**TASK ITEM:** Please take the lines from the one holding "[Taper Fade Haircuts" through the one holding "[Trendy Haircuts for" in the data below and copy them exactly.

EXTRACTED ENTRIES Block Start

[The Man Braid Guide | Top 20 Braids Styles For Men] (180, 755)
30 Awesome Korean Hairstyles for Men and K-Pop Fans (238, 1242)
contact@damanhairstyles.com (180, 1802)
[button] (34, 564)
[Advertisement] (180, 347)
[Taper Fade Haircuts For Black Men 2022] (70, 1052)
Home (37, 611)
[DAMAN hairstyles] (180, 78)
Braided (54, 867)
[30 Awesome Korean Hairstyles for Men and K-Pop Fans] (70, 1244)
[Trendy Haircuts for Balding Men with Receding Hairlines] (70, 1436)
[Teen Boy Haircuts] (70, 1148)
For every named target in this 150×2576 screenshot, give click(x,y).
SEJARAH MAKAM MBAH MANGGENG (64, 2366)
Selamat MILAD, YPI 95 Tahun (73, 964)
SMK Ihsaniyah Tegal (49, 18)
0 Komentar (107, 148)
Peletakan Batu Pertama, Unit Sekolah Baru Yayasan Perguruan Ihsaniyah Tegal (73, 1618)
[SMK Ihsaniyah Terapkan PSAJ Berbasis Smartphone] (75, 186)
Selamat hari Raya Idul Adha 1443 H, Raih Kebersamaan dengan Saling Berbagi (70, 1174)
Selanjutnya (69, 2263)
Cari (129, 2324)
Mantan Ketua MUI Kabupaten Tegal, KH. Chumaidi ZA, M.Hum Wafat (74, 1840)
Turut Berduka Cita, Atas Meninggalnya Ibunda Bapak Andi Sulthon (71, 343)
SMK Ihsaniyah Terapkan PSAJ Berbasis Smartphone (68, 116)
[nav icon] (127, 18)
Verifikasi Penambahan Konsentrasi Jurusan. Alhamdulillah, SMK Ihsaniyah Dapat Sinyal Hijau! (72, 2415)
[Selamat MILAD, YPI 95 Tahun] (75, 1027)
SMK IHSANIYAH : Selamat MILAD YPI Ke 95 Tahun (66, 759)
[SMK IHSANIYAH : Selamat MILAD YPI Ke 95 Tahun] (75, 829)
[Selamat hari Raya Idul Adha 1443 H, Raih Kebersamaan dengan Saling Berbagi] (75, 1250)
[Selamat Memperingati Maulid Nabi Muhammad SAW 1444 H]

EXTRACTED ENTRIES Block End

**WORKED SOLUTION:**
[Taper Fade Haircuts For Black Men 2022] (70, 1052)
Home (37, 611)
[DAMAN hairstyles] (180, 78)
Braided (54, 867)
[30 Awesome Korean Hairstyles for Men and K-Pop Fans] (70, 1244)
[Trendy Haircuts for Balding Men with Receding Hairlines] (70, 1436)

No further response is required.